- Entre la fiesta brava y la fiesta de las balas
- Por GREGORIO ORTEGA MOLINA
RedFinanciera
*Releído lo anterior, me resulta incomprensible el empeño gubernamental al encontrar una explicación lógica a lo sucedido en el Rancho Izaguirre, como no la encontró en Ayotzinapa, en San Fernando, en Aguas Blancas, en Acteal. En esta nación hay innumerables émulos de Rodolfo Fierro. Algunos se sirven a ellos mismos, otros se convierten en sicarios
Los actuales propietarios del poder son más hábiles que Beto el Boticario para sus trucos de magia. Lo propuesto por la señora Clara Brugada y aprobado por el Congreso de la Ciudad de México, para erradicar la violencia de las corridas de toros está bien, ¿por qué no crea un proyecto para desaparecer la sangre que corre por las calles de su Ciudad, y de paso lo extiende a la que desborda en las entidades federativas y en los campos de entrenamiento del narco?
Desaparece la fiesta brava, pero la de las balas, esa que narra Martín Luis Guzmán y protagonizada por Rodolfo Fierro: “Llegó al corral donde tenían encerrados, como rebaño de reses, a los trescientos prisioneros colorados condenados a morir… Tan pronto como descubrió dentro de su visual, Fierro los saludó con extraña frase —frase a un tiempo cariñosa y cruel, de ironía y de esperanza:
—¡Ándenles, hijos: que nomás yo tiro y soy mal tirador!
“Ellos brincaban como cabras. El primero intentó abalanzarse sobre Fierro, pero no había dado tres saltos cuando cayó acribillado a tiros por los soldados dispuestos a lo largo de la cerca. Los otros corrieron a escapar hacía la tapia: loca carrera que a ellos les parecería como de sueño. Al ver el brocal del pozo, uno quiso refugiarse allí: la bala de Fierro lo alcanzó el primero. Los demás siguieron alejándose; pero uno a uno estaban cayendo —Fierro dijo ocho veces en menos de seis segundos—, y el último cayó al tocar con los dedos los adobes que, por un extraño capricho de este momento, separaban de la región de la vida la región de la muerte. Algunos cuerpos dieron aún señales de estar vivos, desde su sitio, tiraron para rematarlos.

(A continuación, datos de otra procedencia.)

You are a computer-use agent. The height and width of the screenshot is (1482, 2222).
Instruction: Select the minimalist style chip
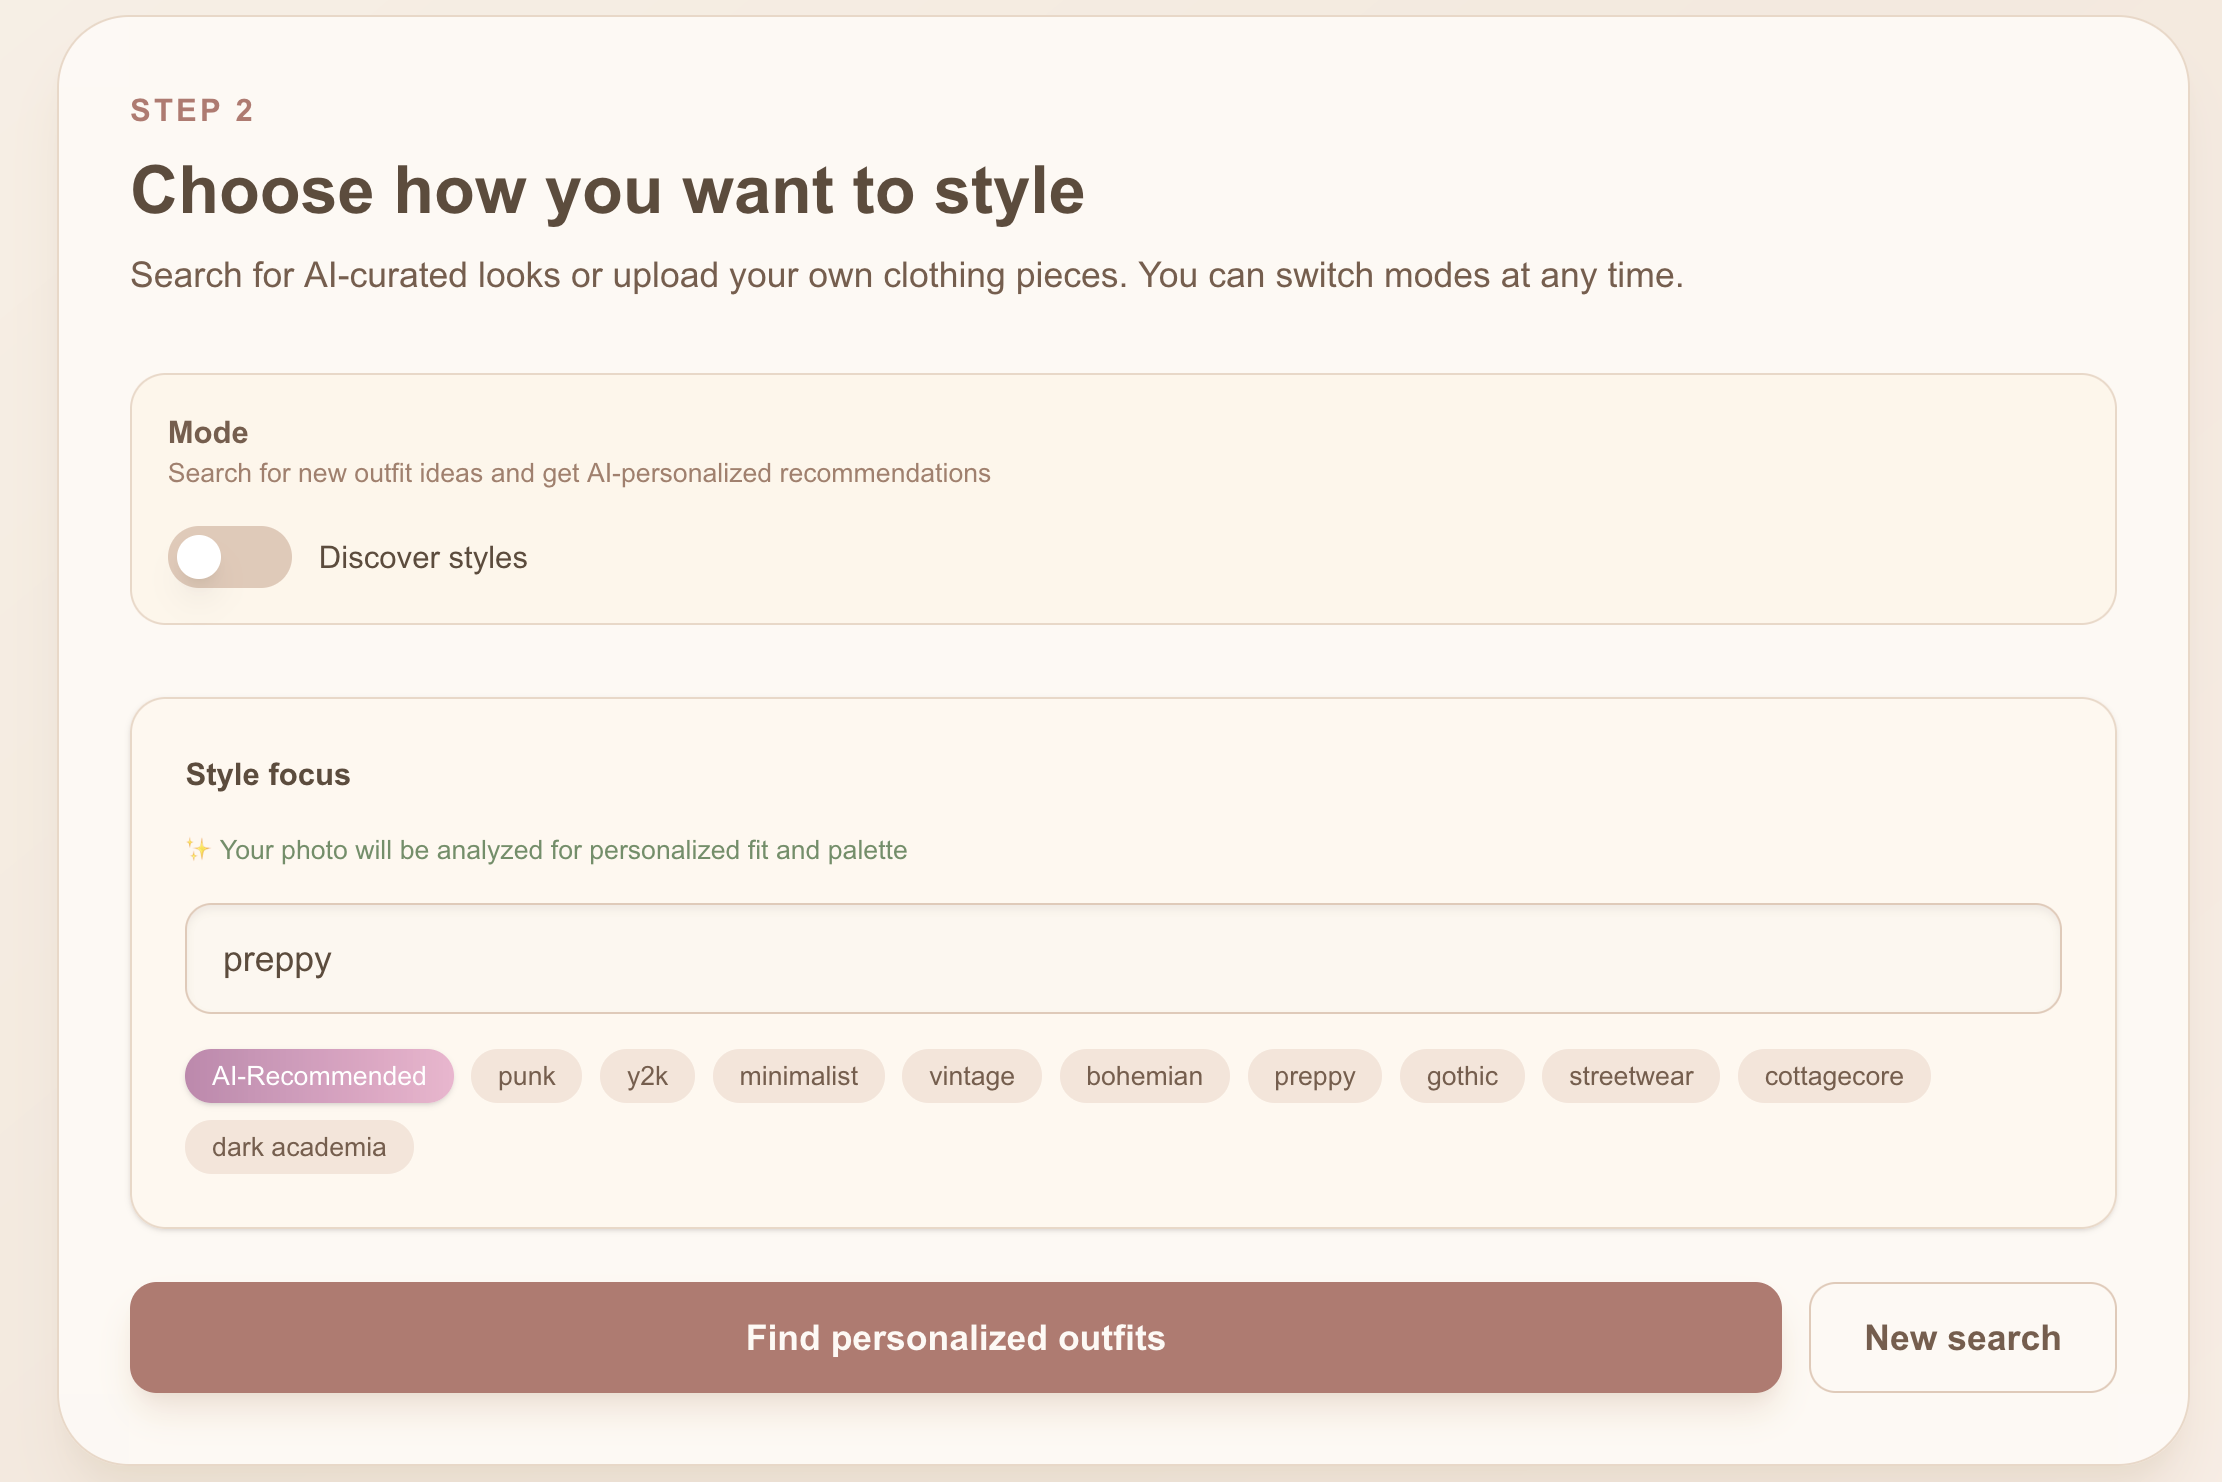[x=798, y=1076]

“Y vino otro grupo de diez, y luego otro, y otro, y otro. Las pistolas de Fierro —dos suyas, la otra de su ordenanza— se turnaban en la mano homicida con ritmo infalible. Cada una disparaba seis veces —seis veces sin apuntar, seis veces al descubrir— y caía después encima de la frazada. El asistente hacia saltar los casquillos quemados y ponía otros nuevos. Luego, sin cambiar de postura, tendía hacia Fierro la pistola, el cual la tomaba casi al soltar la otra. Los dedos del asistente tocaban las balas que segundos después tenderían sin vida a los prisioneros; pero él no levantaba los ojos para ver a los que caían: toda su conciencia parecía concentración en la pistola que tenía entre las manos y en los tiros, de reflejos de oro y plata, esparcidos en el suelo. Cálido, del arma Arriba, por sobre. su cabeza, se sucedían los disparos con que su jefe se entregaba al deleite de hacer blanco.
“El angustioso huir de los prisioneros en busca de la tapia salvadora —fuga de la muerte en una sinfonía espantosa donde la pasión de matar y la ansia inagotable de vivir— duros cerca de dos horas.
Ni un instante perdió Fierro el pulso o la serenidad. Tiraba sobre blancos móviles y humanos, blancos que daban brincos y traspiés entre charcos de sangre y cadáveres en posturas inverosímiles, pero tiraba sin más emoción que la de errar o acertar. Calculaba hasta la desviación de la trayectoria por obra del viento y de un disparo a otra la corregía”.
Releído lo anterior, me resulta incomprensible el empeño gubernamental al encontrar una explicación lógica a lo sucedido en el Rancho Izaguirre, como no la encontró en Ayotzinapa, en San Fernando, en Aguas Blancas, en Acteal. En esta nación hay innumerables émulos de Rodolfo Fierro. Algunos se sirven a ellos mismos, otros se convierten en sicarios.